• [Request 1]: Transcribe the passage of the apartment market report starting with "San Francisco Apartment Association" and going on through "Francisco apartment market.".
• [Request 2]: According to the apartment market report, what was the approximate average price per square foot for the 5-9-unit sector in 2008?

• [Selected passage]:
Begin
San Francisco Apartment Association
October 2008

market view

The Wild Ride Continues

by Jay Greenberg

Jay Greenberg The apartment sales market has been very weak in regards to dollar volume and velocity; however, statistics show values are still holding steady. Inventory numbers are at very high levels and may ultimately create a strain on current pricing levels. Some large transactions have already occurred and more are expected as the city’s largest landlord navigates the troubled banking and lending issues that have plagued the national real-estate market. The news for apartment owners/operators remains steady, with positive population and job growth and continuing strength in the rental market.

Hang on as the wild ride continues in the San Francisco apartment market.
The following are 2008 year-to-date (through the end of the second quarter) statistics for the 5-9-unit sector versus the same time period for 2007. The average price per sq. ft. has increased from approximately $327 in 2007 to approximately $421 in 2008. That is an impressive gain of 29% in a slowing market. Gross rent multipliers have slipped from approximately 16.77 times gross in 2007 to 16.49 times gross in 2008, and the cost per unit has increased from approximately $296,000 in 2007 to approximately $310,000 per unit in 2008.
End
• [Listed entries]:
Begin
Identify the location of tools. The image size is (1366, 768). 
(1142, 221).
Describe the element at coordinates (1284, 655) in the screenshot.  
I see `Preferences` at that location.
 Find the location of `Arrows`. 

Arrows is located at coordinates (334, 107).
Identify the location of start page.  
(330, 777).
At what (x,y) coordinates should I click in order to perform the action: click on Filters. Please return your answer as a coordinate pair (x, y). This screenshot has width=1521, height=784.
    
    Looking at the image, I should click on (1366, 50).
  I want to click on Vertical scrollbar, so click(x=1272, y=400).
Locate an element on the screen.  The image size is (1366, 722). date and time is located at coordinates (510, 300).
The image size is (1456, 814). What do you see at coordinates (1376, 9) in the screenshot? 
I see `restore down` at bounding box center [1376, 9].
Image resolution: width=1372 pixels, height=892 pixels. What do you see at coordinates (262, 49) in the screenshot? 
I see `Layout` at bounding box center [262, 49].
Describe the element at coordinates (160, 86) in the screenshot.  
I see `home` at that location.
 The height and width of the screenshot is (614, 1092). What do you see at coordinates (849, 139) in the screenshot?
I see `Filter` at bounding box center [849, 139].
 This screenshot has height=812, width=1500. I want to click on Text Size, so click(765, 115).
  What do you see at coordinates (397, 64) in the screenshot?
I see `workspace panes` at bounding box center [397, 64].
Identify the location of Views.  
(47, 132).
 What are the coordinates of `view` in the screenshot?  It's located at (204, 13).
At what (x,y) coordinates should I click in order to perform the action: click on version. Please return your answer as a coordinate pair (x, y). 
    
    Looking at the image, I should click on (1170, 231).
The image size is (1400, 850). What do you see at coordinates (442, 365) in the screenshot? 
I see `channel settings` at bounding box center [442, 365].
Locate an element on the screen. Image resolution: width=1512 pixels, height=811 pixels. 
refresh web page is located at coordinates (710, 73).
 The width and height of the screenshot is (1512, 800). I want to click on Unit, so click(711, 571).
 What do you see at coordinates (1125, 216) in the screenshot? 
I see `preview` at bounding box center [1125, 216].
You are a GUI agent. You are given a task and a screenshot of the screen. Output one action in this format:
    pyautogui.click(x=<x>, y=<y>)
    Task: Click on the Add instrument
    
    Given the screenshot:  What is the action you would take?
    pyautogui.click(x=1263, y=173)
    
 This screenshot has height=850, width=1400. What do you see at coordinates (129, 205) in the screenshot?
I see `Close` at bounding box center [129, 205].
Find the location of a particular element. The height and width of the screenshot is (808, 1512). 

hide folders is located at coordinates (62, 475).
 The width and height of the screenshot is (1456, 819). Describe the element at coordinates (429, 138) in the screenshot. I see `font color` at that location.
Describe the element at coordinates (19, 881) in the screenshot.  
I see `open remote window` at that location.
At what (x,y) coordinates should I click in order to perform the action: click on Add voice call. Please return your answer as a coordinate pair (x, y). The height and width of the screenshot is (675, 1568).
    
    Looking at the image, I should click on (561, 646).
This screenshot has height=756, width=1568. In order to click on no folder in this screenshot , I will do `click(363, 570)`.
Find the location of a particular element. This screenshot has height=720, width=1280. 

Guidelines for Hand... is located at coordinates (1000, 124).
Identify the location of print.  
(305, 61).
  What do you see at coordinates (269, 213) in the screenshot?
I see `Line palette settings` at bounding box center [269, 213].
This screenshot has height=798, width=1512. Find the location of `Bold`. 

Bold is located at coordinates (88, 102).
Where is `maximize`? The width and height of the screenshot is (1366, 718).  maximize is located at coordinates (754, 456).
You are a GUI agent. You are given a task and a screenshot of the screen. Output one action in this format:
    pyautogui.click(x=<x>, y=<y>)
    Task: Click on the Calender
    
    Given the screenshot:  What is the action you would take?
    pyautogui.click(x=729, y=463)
End
• [Complete response 1]:
San Francisco Apartment Association
October 2008

market view

The Wild Ride Continues

by Jay Greenberg

Jay Greenberg The apartment sales market has been very weak in regards to dollar volume and velocity; however, statistics show values are still holding steady. Inventory numbers are at very high levels and may ultimately create a strain on current pricing levels. Some large transactions have already occurred and more are expected as the city’s largest landlord navigates the troubled banking and lending issues that have plagued the national real-estate market. The news for apartment owners/operators remains steady, with positive population and job growth and continuing strength in the rental market.

Hang on as the wild ride continues in the San Francisco apartment market.

• [Complete response 2]: Approximately $421.